Ex-mannequin, Audrey Chicot dirige aujourd’hui la principale usine métallurgique du Cameroun : Multi Services et Matériel Industriel (MSMI). À 43 ans, elle est l’une des rares femmes qui détiennent le pouvoir industriel dans le pays le plus riche d’Afrique centrale. Portrait d’une entrepreneure atypique.

Audrey Chicot sait jouer du coude pour se faire de la place dans un monde masculin : la fabrication et la maintenance industrielle. Trouvant insupportable l’arrêt des machines dans les usines camerounaises, causé par le manque de pièces de rechange, elle crée une entreprise en 2003.

 

Son charisme naturel ne laisse personne indifférent. Son franc-parler non plus. Audrey Ngo Yetna épouse Chicot, de son nom à l’état civil, représente la perle rare du secteur de la métallurgie en Afrique. Et pour y arriver, elle s’est formée sur le tas : trois ans d’apprentissage avec passion, en France, dans les années 2000. Ce détail ne change, pour autant, aucun trait de sa maîtrise du métier.

Le caractère combatif de Audrey n’est pas dû au hasard. La dame de fer du Cameroun est un produit de détermination et d’engagement. Elle est la seule fille d’une fratrie de cinq enfants. Ce fait lui impose très tôt le besoin de défendre son point de vue et sa volonté «entre les hommes». Ce caractère sera un atout important pour elle dans le monde des affaires.

«Ceux qui ne me connaissent pas ont plus tendance à voir la femme. Ils pensent que je suis vigile ou cuisinière de l’entreprise. Mais je ne suis pas du genre à me laisser faire, je remets toujours les pendules à l’heure.» – Audrey Chicot

Commandant en chef

Sur le terrain, Audrey Chicot se distingue par la qualité des prestations de sa société. En dehors du confort de son bureau, la directrice sait aussi troquer son costume avec des blousons d’atelier, quand il s’agit de faire la ronde des chantiers pour inspecter le travail de ses hommes de main. Estimés à une quarantaine, ces employés se plient en quatre pour observer à la lettre les instructions de leur patronne. La satisfaction de la clientèle est leur sacerdoce.

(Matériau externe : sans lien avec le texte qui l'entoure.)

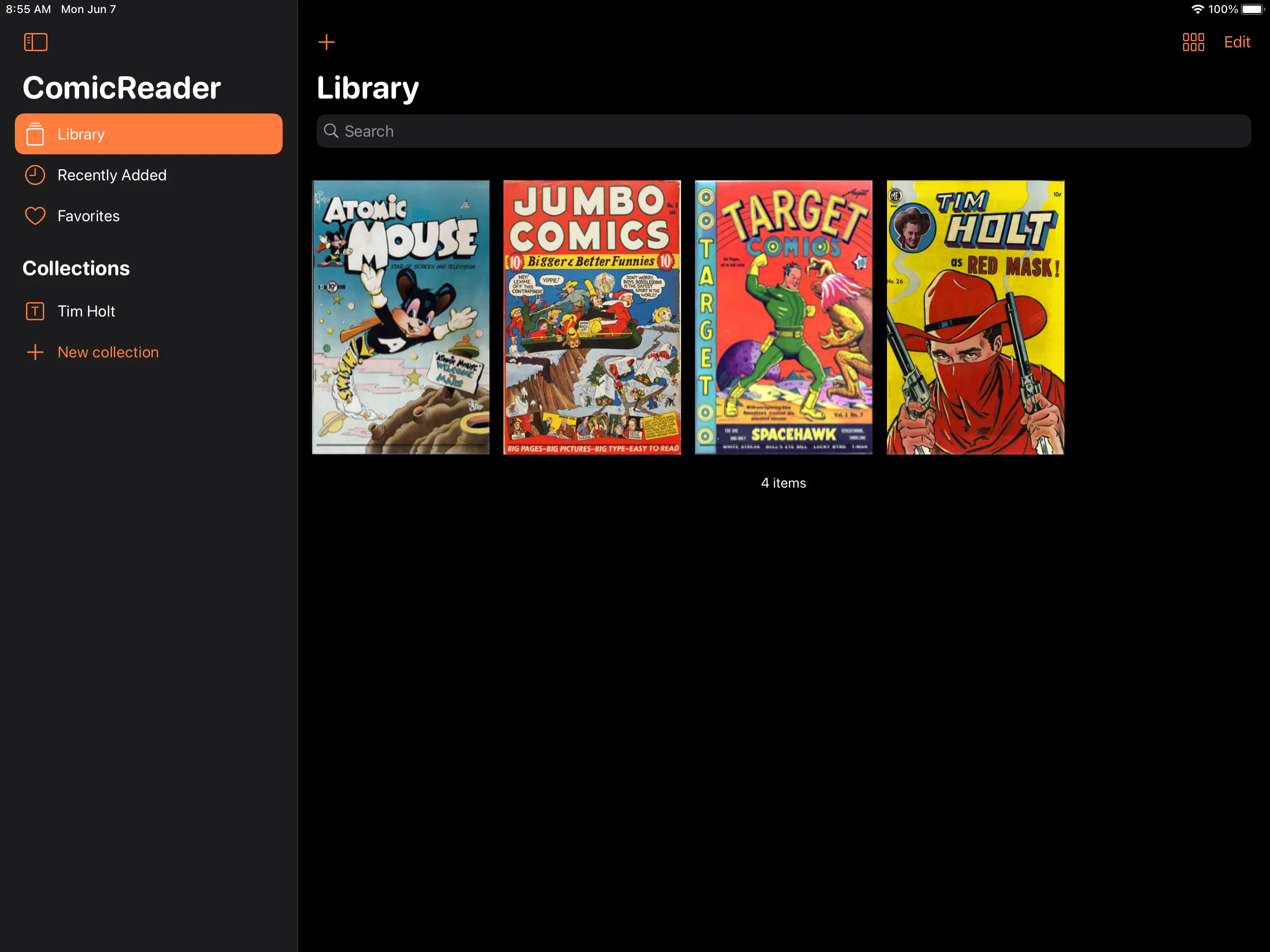This screenshot has width=1270, height=952.
Task: Open Recently Added section
Action: coord(112,175)
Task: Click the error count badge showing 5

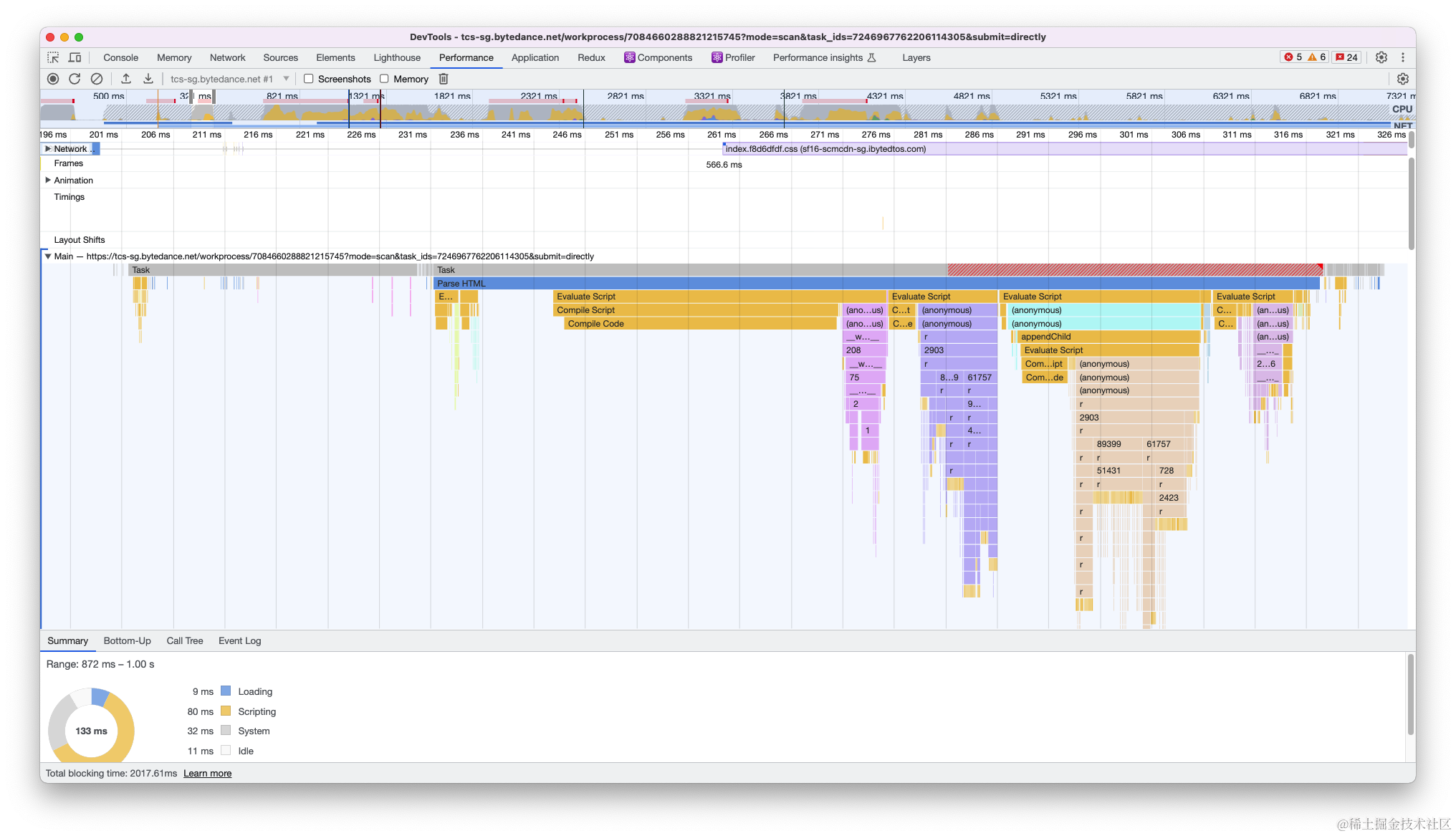Action: [1293, 57]
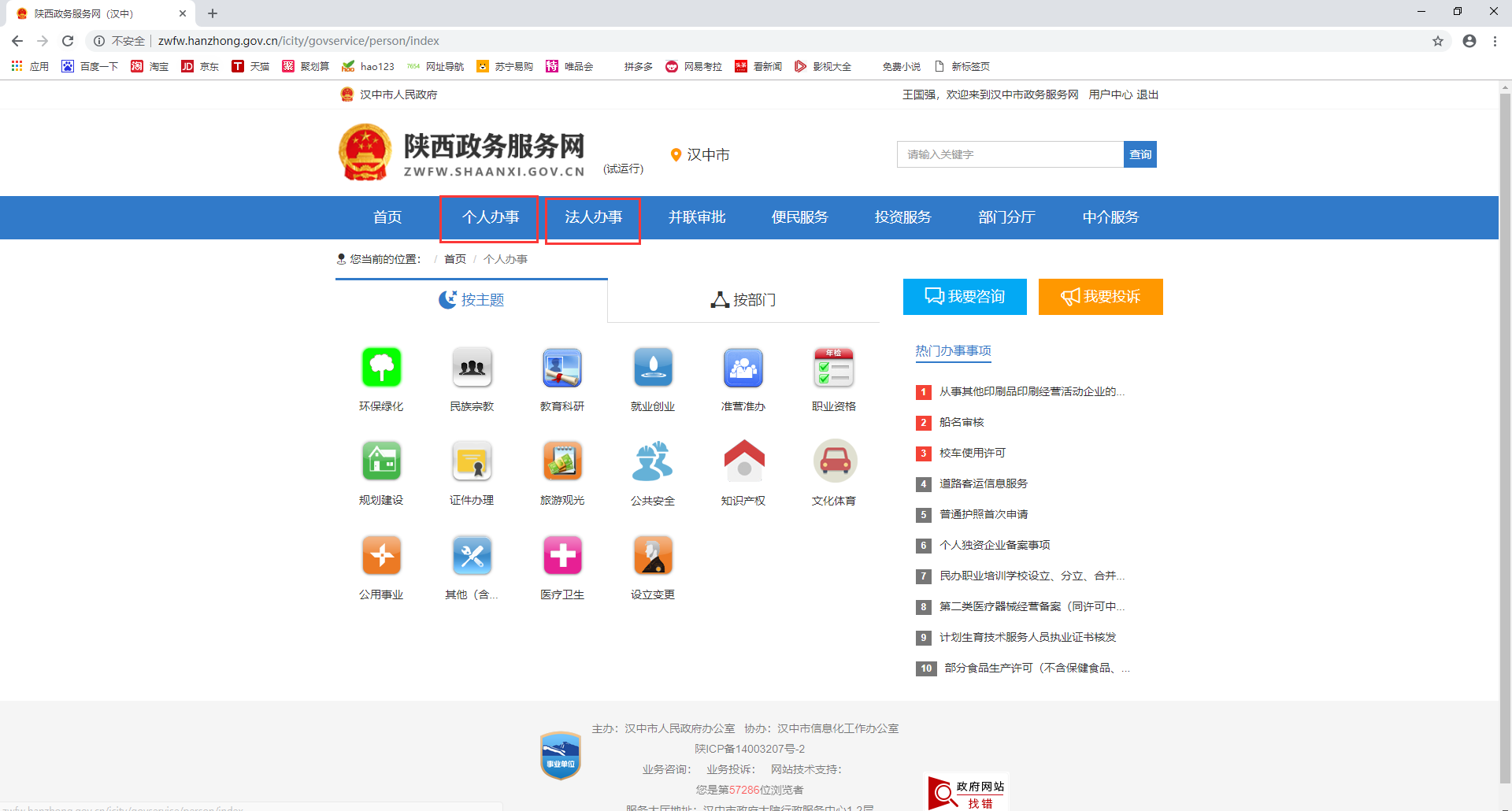Select the 职业资格 checklist icon
Viewport: 1512px width, 811px height.
tap(833, 368)
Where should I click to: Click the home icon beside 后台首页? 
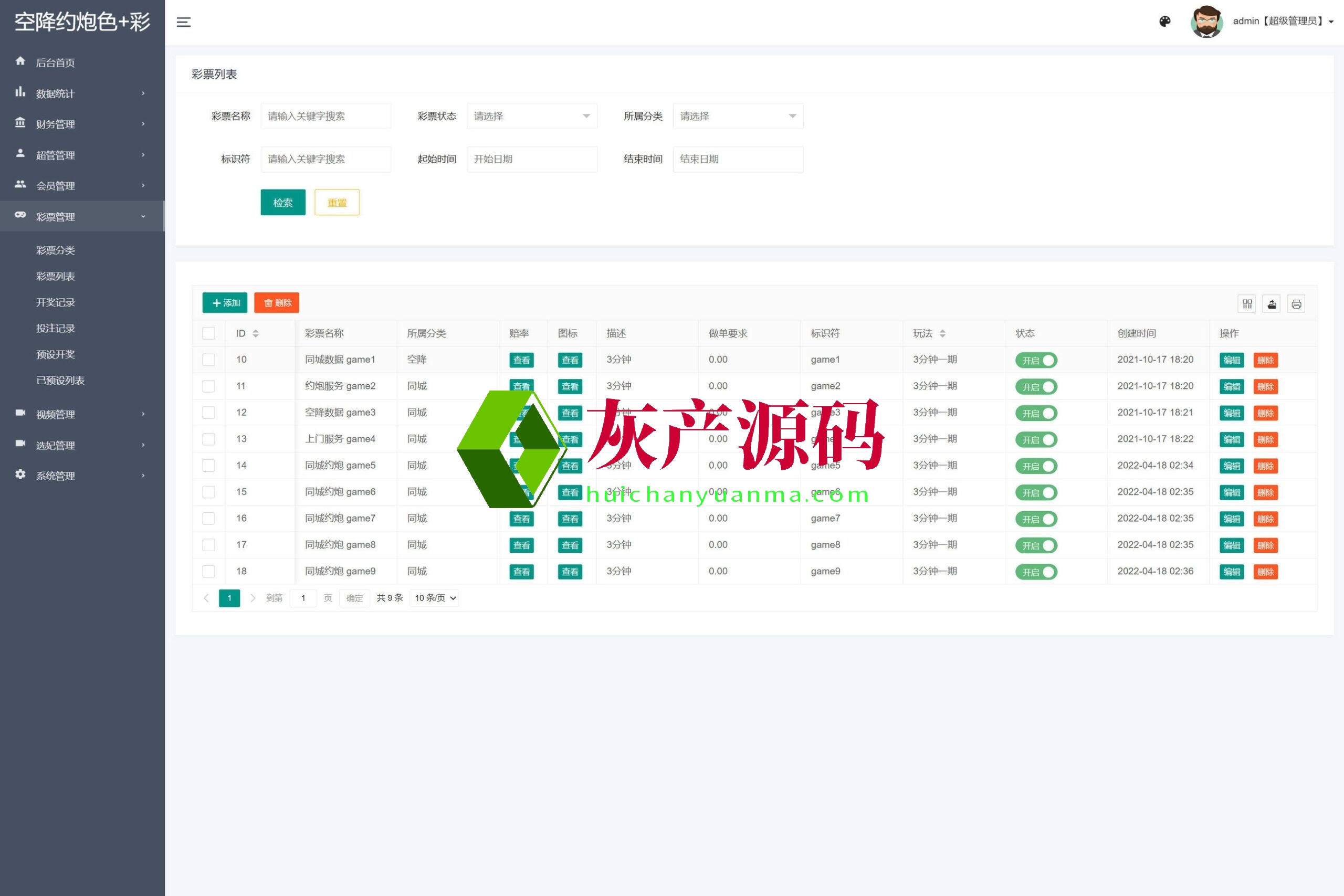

Pour Audrey Chicot, la qualité du service est une condition sine qua non pour gagner des parts dans ce marché de niche où la concurrence des entreprises étrangères s’avère redoutable. Ainsi, elle s’applique quotidiennement pour élever son entreprise, installée dans la périphérie de Douala, aux standards internationaux.

Ses efforts paient plus au comptant. Son chiffre d’affaires atteint 600 millions de francs CFA. MSMI passe d’une petite entreprise à une société de référence en Afrique centrale. Au plan mondial, un classement de 2014 positionne l’entreprise à la 6e place sur 988 des entreprises de la même taille.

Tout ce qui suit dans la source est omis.